Excerpted data Block Start
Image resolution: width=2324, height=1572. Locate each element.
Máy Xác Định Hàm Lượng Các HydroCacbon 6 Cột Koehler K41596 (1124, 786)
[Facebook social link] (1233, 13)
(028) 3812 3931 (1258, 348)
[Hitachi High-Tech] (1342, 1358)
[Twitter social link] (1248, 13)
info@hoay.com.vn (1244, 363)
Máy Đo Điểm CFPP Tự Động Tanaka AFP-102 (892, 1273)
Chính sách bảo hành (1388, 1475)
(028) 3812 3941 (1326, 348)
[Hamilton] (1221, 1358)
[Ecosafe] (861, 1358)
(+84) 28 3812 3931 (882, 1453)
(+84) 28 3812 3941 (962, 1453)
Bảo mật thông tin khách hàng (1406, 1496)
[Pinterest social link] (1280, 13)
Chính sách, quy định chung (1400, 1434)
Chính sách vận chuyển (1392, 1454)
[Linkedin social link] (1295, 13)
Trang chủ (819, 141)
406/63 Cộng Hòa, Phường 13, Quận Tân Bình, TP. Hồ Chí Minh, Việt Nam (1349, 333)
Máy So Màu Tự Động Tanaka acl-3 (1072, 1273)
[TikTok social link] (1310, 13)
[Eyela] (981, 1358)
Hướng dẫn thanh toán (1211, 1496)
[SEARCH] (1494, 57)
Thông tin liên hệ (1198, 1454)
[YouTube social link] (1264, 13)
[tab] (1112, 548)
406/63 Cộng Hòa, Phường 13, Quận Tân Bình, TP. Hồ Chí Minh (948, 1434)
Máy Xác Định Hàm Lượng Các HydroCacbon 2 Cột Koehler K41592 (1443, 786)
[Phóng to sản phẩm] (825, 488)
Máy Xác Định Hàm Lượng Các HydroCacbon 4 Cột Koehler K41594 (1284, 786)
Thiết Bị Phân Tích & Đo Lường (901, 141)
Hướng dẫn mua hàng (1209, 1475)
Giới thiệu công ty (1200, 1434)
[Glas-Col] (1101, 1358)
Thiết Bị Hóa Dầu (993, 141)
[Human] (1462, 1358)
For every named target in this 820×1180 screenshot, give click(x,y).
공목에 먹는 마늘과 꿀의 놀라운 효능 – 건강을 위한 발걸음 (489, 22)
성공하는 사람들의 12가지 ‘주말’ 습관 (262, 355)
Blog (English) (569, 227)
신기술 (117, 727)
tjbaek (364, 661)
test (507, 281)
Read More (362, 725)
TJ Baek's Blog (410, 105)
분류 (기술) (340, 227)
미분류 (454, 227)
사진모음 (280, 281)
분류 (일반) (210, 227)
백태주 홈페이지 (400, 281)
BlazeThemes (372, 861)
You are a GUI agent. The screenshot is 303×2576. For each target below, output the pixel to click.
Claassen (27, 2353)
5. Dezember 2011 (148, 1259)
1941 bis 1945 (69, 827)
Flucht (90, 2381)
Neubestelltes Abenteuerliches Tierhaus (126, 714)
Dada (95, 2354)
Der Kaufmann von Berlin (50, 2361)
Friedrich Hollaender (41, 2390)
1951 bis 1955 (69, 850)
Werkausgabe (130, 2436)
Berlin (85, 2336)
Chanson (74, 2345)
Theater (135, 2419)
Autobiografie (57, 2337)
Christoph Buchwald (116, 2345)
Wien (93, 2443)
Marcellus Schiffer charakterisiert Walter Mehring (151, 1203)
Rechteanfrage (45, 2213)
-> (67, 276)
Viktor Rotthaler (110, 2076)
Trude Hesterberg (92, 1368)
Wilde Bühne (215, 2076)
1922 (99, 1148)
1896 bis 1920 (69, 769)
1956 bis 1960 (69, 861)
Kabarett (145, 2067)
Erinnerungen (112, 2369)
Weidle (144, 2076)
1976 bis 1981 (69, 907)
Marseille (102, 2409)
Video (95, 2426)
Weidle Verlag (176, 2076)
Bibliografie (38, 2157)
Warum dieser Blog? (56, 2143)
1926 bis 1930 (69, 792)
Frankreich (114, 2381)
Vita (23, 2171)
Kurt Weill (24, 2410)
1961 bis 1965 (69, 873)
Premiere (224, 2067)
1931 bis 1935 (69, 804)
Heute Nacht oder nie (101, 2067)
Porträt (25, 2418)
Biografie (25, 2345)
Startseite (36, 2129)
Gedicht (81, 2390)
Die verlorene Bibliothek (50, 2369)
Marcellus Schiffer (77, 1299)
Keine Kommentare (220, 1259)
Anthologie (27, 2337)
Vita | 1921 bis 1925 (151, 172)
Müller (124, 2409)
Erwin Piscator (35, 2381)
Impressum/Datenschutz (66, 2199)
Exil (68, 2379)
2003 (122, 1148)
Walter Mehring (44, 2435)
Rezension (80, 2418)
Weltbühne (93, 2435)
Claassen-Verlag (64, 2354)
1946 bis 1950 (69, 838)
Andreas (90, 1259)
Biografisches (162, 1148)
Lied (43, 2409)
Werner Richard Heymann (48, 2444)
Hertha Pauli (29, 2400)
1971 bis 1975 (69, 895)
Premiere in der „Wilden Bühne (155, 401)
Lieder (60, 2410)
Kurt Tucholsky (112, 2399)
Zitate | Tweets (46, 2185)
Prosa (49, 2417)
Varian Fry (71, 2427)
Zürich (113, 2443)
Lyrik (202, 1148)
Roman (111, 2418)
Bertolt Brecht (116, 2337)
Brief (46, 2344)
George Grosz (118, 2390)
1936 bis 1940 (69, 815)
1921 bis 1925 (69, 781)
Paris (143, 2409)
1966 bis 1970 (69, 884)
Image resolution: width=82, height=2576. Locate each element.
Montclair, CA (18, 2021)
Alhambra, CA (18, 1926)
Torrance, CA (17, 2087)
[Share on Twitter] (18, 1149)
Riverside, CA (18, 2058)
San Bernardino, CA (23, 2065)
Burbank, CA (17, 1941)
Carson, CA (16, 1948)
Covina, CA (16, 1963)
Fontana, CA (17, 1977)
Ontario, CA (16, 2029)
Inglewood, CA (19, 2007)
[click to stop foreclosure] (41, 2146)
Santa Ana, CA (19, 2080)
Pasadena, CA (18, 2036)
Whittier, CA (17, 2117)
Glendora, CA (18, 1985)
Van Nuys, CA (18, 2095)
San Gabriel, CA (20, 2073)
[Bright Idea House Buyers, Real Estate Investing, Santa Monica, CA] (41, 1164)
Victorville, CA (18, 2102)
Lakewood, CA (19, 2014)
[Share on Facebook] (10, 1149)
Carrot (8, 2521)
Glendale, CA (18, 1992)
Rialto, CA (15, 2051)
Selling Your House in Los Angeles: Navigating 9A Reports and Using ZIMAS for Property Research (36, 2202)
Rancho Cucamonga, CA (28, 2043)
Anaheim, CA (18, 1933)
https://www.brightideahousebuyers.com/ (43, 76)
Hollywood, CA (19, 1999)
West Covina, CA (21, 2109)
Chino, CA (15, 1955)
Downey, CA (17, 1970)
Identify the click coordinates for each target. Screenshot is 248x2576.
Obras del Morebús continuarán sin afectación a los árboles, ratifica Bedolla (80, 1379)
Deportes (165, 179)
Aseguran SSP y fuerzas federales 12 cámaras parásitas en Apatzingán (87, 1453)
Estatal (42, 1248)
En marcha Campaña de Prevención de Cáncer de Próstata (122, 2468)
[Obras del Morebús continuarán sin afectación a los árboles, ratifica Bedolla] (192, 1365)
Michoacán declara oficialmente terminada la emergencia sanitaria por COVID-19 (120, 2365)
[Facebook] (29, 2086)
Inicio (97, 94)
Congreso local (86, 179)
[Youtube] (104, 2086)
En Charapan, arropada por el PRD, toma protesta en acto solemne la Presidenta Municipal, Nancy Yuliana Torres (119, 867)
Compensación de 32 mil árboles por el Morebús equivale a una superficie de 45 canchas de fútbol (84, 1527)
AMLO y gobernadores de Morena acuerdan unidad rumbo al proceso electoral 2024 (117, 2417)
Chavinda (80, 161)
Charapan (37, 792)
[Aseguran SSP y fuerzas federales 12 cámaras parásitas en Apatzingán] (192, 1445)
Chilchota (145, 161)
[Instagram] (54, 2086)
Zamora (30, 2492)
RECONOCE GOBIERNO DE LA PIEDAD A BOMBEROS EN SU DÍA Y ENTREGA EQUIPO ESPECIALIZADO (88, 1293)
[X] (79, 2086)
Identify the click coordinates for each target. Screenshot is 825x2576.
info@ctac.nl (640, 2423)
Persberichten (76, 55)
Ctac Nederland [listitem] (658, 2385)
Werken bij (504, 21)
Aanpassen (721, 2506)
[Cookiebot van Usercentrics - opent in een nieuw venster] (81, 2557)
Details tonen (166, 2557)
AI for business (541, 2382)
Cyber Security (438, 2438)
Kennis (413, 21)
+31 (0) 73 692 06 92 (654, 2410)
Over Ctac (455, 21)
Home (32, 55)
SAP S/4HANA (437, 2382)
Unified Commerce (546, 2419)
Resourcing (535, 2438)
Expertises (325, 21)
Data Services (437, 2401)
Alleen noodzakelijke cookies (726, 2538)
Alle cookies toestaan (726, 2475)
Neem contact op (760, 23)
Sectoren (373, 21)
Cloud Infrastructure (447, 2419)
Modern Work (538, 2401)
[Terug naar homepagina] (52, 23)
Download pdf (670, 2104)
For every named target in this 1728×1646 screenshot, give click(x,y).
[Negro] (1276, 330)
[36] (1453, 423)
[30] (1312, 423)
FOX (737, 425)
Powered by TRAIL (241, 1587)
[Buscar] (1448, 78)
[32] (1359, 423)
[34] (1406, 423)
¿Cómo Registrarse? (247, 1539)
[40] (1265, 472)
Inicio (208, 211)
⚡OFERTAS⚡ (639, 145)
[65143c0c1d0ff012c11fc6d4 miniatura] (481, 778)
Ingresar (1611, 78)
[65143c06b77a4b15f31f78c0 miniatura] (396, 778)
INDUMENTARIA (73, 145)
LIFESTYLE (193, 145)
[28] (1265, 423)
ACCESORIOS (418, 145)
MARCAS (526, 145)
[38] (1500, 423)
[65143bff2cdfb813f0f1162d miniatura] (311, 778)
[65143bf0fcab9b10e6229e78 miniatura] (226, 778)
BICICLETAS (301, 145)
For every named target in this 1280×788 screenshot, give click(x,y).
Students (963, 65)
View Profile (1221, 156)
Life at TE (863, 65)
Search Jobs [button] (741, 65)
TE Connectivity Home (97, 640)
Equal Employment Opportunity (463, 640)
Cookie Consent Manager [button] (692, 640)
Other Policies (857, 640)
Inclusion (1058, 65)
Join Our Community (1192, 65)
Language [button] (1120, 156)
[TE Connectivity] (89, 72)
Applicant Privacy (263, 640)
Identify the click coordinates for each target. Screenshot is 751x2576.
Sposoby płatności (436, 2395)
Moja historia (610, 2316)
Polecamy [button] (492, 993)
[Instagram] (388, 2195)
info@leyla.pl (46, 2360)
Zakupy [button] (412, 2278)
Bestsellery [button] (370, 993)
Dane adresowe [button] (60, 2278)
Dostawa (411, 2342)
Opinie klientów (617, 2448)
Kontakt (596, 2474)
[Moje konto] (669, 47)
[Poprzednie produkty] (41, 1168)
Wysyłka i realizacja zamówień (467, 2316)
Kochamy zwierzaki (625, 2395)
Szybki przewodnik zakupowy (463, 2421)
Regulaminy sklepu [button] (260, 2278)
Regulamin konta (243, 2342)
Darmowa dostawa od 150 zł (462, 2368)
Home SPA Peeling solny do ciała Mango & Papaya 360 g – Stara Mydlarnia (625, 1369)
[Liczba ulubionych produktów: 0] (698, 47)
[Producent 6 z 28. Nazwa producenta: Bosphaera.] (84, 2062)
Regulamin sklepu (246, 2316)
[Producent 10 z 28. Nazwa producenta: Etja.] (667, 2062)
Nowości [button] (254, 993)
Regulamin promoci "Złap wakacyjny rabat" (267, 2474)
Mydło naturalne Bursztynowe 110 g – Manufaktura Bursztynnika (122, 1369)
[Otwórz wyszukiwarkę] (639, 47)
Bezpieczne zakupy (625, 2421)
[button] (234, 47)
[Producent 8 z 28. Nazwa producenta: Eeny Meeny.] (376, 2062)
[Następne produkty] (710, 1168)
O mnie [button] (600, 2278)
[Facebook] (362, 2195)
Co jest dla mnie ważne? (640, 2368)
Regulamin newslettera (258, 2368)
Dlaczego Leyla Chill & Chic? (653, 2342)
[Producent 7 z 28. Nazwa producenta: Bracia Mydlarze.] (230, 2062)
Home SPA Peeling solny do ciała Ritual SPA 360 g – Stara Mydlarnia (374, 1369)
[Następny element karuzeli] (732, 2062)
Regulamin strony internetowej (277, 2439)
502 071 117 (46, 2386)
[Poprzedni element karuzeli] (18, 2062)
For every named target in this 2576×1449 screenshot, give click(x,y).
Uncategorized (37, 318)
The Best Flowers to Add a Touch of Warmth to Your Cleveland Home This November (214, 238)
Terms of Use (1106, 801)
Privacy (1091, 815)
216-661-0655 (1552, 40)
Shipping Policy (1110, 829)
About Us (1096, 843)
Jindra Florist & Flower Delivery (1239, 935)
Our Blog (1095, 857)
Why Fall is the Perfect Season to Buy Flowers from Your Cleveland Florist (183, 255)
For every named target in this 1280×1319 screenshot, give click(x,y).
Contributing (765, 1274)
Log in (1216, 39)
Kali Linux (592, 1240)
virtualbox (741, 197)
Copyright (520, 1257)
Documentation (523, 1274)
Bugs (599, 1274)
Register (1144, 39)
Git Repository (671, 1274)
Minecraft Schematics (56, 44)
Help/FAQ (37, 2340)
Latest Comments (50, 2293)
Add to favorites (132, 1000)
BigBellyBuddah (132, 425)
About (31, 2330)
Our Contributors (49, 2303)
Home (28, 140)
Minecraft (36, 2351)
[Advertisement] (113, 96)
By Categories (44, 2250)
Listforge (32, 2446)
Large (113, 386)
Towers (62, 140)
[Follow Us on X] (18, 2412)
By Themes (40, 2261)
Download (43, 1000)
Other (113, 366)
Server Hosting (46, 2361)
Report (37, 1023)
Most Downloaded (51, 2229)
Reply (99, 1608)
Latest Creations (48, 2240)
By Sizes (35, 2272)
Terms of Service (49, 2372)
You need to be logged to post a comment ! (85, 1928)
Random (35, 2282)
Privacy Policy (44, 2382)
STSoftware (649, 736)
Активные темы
Excerpted data Block End
**About this task:** What is needed is an exact copy of the lines above, from the one containing "Rechteanfrage (45, 2213)" through the one containing "Video (95, 2426)", with nothing added.

**Answer space:**
Rechteanfrage (45, 2213)
-> (67, 276)
Viktor Rotthaler (110, 2076)
Trude Hesterberg (92, 1368)
Wilde Bühne (215, 2076)
1922 (99, 1148)
1896 bis 1920 (69, 769)
1956 bis 1960 (69, 861)
Kabarett (145, 2067)
Erinnerungen (112, 2369)
Weidle (144, 2076)
1976 bis 1981 (69, 907)
Marseille (102, 2409)
Video (95, 2426)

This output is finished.